The temple also happens to be the only known temple in the world dedicated to Lord Shiva that has been built by interlocking stones and not binding them with an agent. Another fascinating feature that the sanctum holds is of disappearing shadows at the noon. As peculiar as it sounds it’s true, the structure has been constructed in such a manner that no matter what season it is the shadow of it shall never fall on the ground. The base has been made proportionate enough that it absorbs the shadow in itself.
Even the idols of Nandi and Shiva or also known as Shiva linga have been carved out of a single stone each. A theory exists according to which the 9 feet Shiva linga is said to be increasing in size because of which the name Brihadeeswara was granted.
The insides comprise of several shrines dedicated to Parvati, Nandi, Ganesha, Kartikeya, Sabhapati, Dakshinamurti, and other deities.
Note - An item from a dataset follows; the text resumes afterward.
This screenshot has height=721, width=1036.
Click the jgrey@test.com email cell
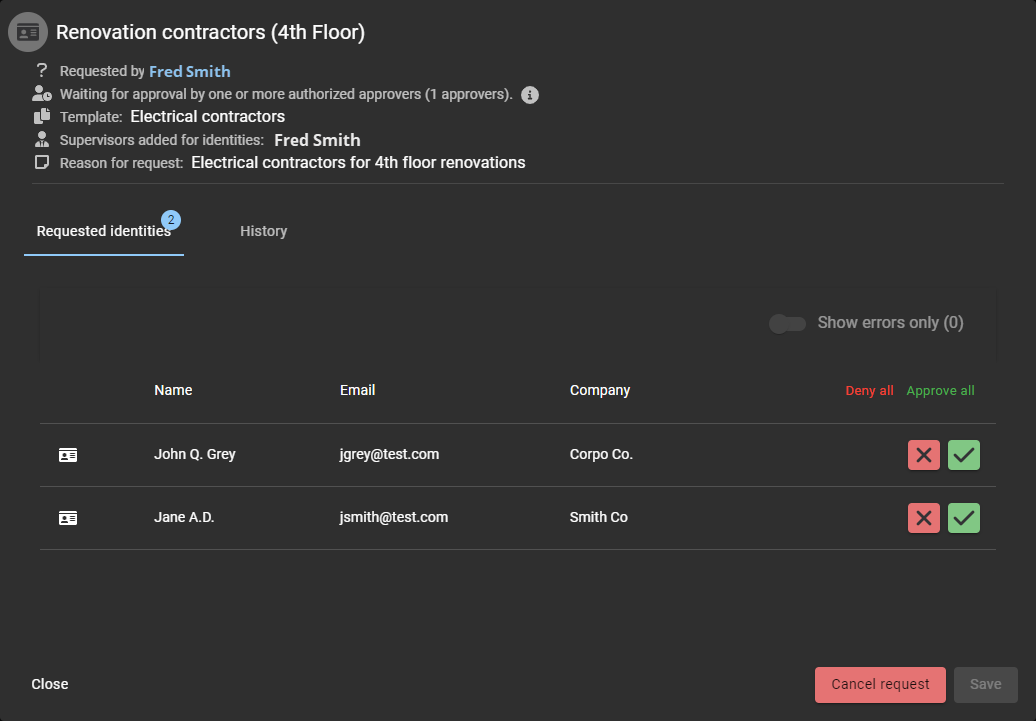click(389, 454)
The walls adorn paintings and the 64 divine Leelas of Lord Shiva along with an occasional feature of the holy cow Nandi.
The inscriptions kept inside the sanctum give great insight into the architect, Chola, Pandya, Vijayanagara, Nayak, and Maratha rulers. The inscriptions also mention the jewels that were used in those times. The inscription mentions of 23 different types of pearls along with 11 varieties of diamonds and rubies to be in use. The temple being the best example of the grandeur and excellent craftsmanship with a touch of history is a declared World Heritage Site by UNESCO.